All the Justices concur.

NOTES

[1] The crimes were committed on August 22, 2002. On June 27, 2003 Hayes was indicted by a Fulton County grand jury for malice murder, felony murder, aggravated assault, and possession of a firearm in the commission of a felony. On December 12, 2003, the jury convicted Hayes of felony murder, aggravated assault, and possession of a firearm in the commission of a felony, but acquitted him of malice murder. The aggravated assault conviction merged into felony murder, and Hayes received a life sentence for felony murder and a suspended five-year sentence for the possession offense. Hayes moved for a new trial on January 7, 2004, and amended that motion on August 13, 2004 and November 18, 2004. The trial court denied the motion on December 2, 2004, and Hayes filed a timely notice of appeal. The case was docketed in this Court on April 29, 2005, and orally argued on July 11, 2005.

[2] 261 Ga. 865, 414 S.E.2d 463 (1992).

[3] Jackson v. Virginia, 443 U.S. 307, 99 S. Ct. 2781, 61 L. Ed. 2d 560 (1979).

[4] 261 Ga. 865, 414 S.E.2d 463.

[5] (Emphasis in original.) Id. at 867, 414 S.E.2d 463; see also Harrison v. State, 268 Ga. 574, 576, 492 S.E.2d 218 (1997) (trial court committed reversible error by informing "the jury that they did not have to consider voluntary manslaughter if they found appellant guilty of malice murder or felony murder").

[6] Miner v. State, 268 Ga. 67, 68, 485 S.E.2d 456 (1997).

[7] 265 Ga. 203, 205, 455 S.E.2d 34 (1995).

[8] See, e.g., Suah v.

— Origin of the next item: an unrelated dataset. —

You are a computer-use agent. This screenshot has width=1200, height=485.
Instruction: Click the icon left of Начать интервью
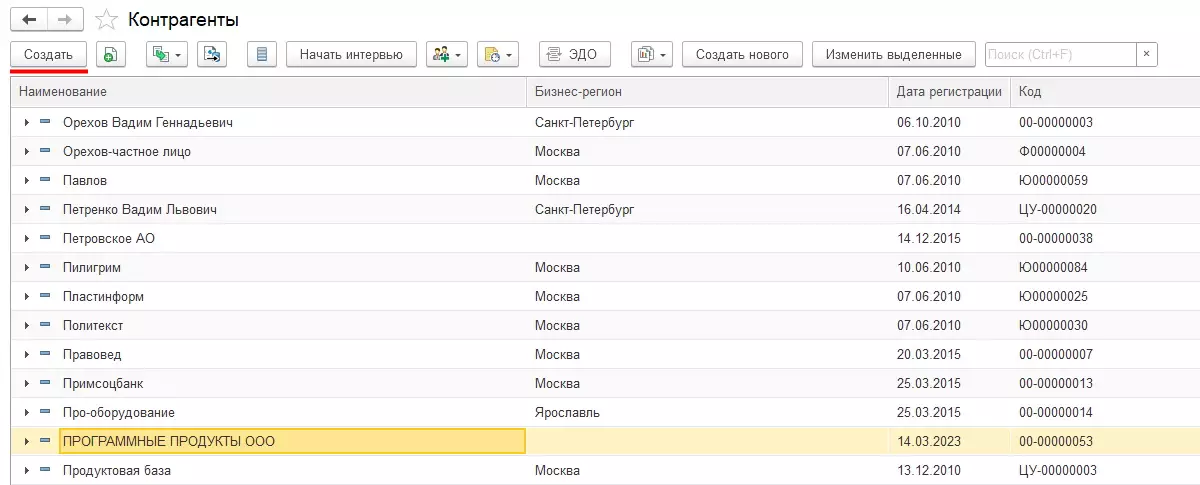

State, 271 Ga. 89, 90-91, 515 S.E.2d 614 (1999) (instruction not erroneous because "[t]aken as a whole, the charge adequately informed the jury that it could not find the defendant guilty of felony murder unless it first determined that neither passion nor provocation mitigated the homicide"); Miner, 268 Ga. at 68, 485 S.E.2d 456 (trial court properly instructed jury to first consider mitigating evidence of passion or provocation, if any, before considering felony murder); Tessmer v. State, 273 Ga. 220, 223, 539 S.E.2d 816 (2000) ("jury was instructed properly that it should first consider evidence of passion and provocation to determine whether [defendant] was guilty of voluntary manslaughter").

[9] Suah, 271 Ga. at 90, 515 S.E.2d 614.

[10] Russell, 265 Ga. at 205, 455 S.E.2d 34.

[11] Strickland v. Washington, 466 U.S. 668, 687-688, 104 S. Ct. 2052, 80 L. Ed. 2d 674 (1984); Smith v. Francis, 253 Ga. 782, 783, 325 S.E.2d 362 (1985).

[12] Johnson v. State, 266 Ga. 380, 383, 467 S.E.2d 542 (1996).

[13] Roberts v. State, 263 Ga. 807, 808, 439 S.E.2d 911 (1994).

[14] (Citation and punctuation omitted.) Morgan v. State, 275 Ga. 222, 227, 564 S.E.2d 192 (2002).

[15] Jackson v. State, 243 Ga.App. 289, 292, 531 S.E.2d 747 (2000).

[16] Burger v. State, 245 Ga. 458, 459, 265 S.E.2d 796 (1980).